"Dangerous." He tastes the word. "Perhaps. But dangerous does not mean invulnerable."
The whispers from the new passages grow louder, more insistent. But there’s frustration underneath the false sweetness now.
She will not come alone. The orc guards her too well...
"You hear them too," I say.
"Aye." His jaw clenches. "The monks. What remains of them. He’s been busy while we slept."
A new sound echoes through the chamber—wet, sliding. The walls themselves begin to move, stone flowing into impossible shapes. The passages stretch longer, branching into corridors that shouldn’t exist.
"The abbey lives," I whisper.
"The abbey serves." Krath’s hand drops to his sword hilt. "And it’s hungry."
That’s when the first bone-wight emerges from the original passage—skeletal, wrapped in burial cloth, green fire burning in its empty sockets. Then another. The whispers turn to hissing as more of the creatures shamble into view.
"Stay behind me," Krath growls, but even as he draws his blade, I feel the invisible tether between us pull taut. Whatever magic binds us won’t let me retreat while he advances.
The first wight lunges with claws extended. Krath’s sword sweeps in a horizontal arc, ember-light flaring along the edge. Bone and sinew part, and the creature’s skull goes spinning across the chamber.
But more are coming. Too many.
I try to back away from the advancing horde, but my feet won’t obey. Every step Krath takes toward danger drags me with him, as if we’re tethered by invisible chains.
"I can’t—" I stumble forward as he engages another wight. "The binding won’t let me?—"
"Fuck." Krath spins, catching my arm before I fall into reach of gnashing teeth. "I should have realized?—"
A bone-wight lunges from his blind side. No time to block, no time to dodge. Claws rake across his forearm, tearing through armor and flesh.
Pain sears up my arm—white-hot, immediate. I cry out, clutching at a wound that isn’t there, feeling his blood flow from invisible cuts in my skin.
His pain is my pain.
"Now you understand," he snarls, blood dripping from his torn arm onto the stone. "We share everything. Pain. Wounds. Death."
The reality crashes over me. Not just philosophical binding, but physical. Visceral. Every injury he takes, I feel. Every risk he faces becomes mine.
"You should have warned me."
"Would it have changed anything?" He cleaves another wight in half, ash and bone fragments spraying across the floor. "Would you have walked away?"
No.
The honest answer sits heavy in my chest. Even knowing the cost, even understanding the price, I would have made the samechoice. The knowledge called to me too strongly. The power was too tempting.
Another wight circles toward my unprotected side. Krath starts to turn, but there are too many directions to guard.

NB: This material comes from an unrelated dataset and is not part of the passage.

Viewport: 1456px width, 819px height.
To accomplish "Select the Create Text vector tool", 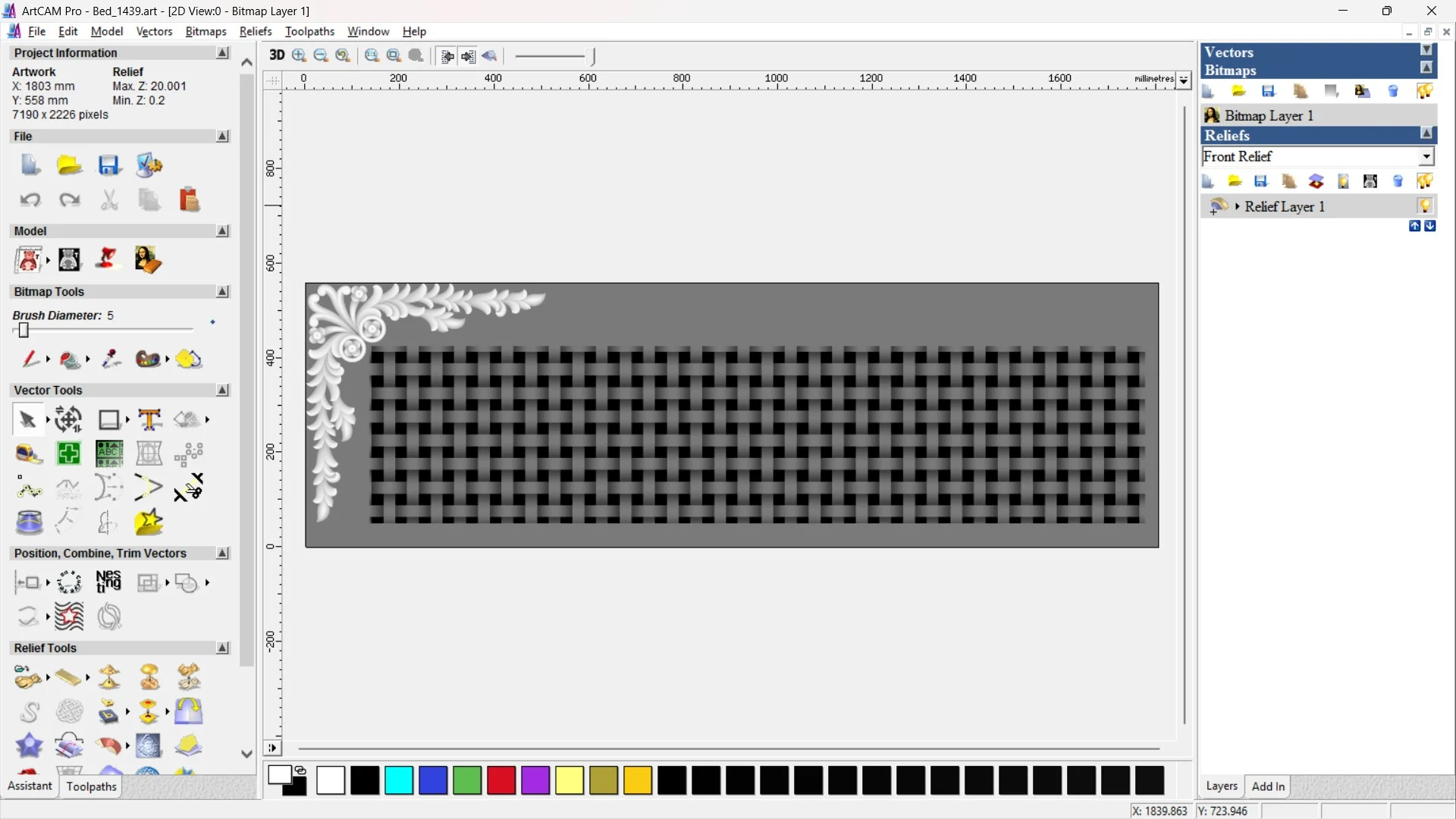I will click(x=149, y=419).
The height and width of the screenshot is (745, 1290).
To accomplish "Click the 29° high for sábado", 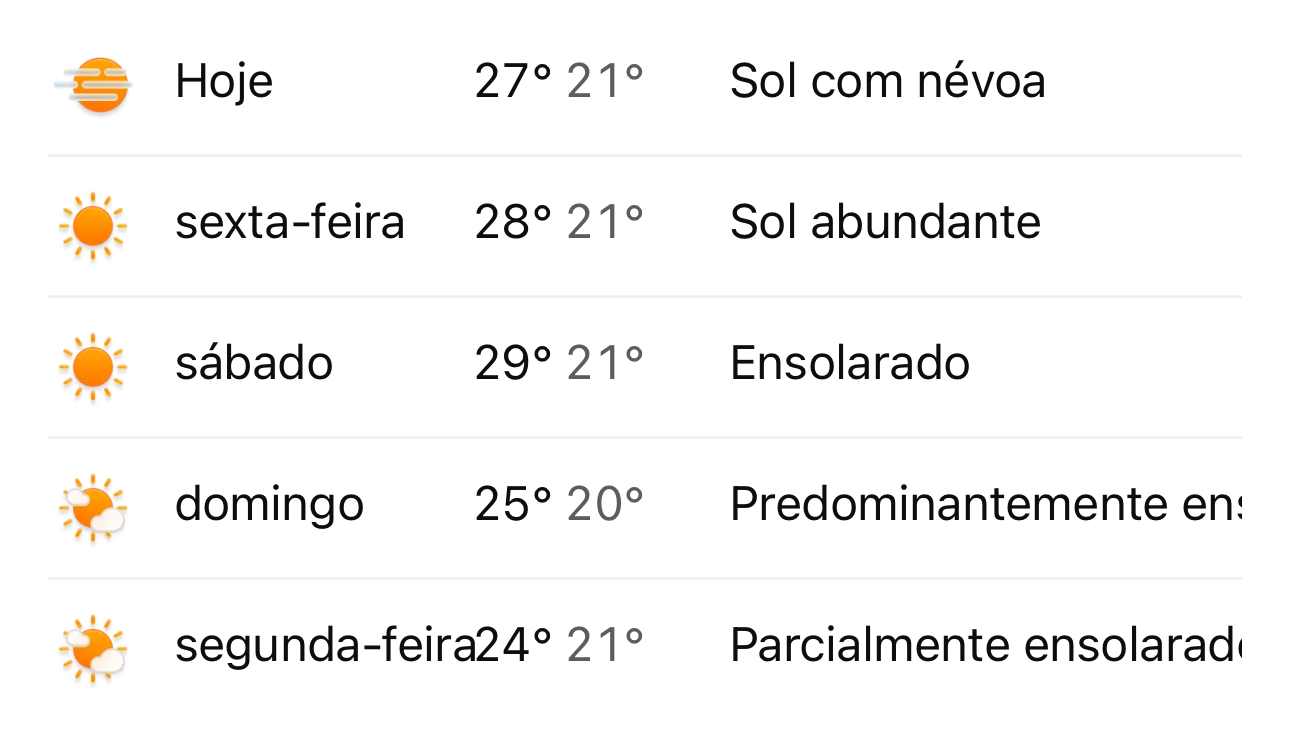I will [514, 363].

I pull chalk from my satchel, scrawling a sigil in the air with shaking fingers. "Ignis mortuum!"
Blue-white fire erupts from my palm, engulfing the creature and reducing it to drifting ash. The magic feels clean against the necromantic filth, burning away rot and darkness.
Krath spins toward me, shock clear in his ember eyes. "You?—"
"Hid my strength?" I manage another sigil, catching a second wight in flames. "The coven teaches defense first. I just never mentioned how good I got at it."
Something passes across his expression—surprise melting into what might be respect. Or admiration. The look sends unwelcome warmth through my chest.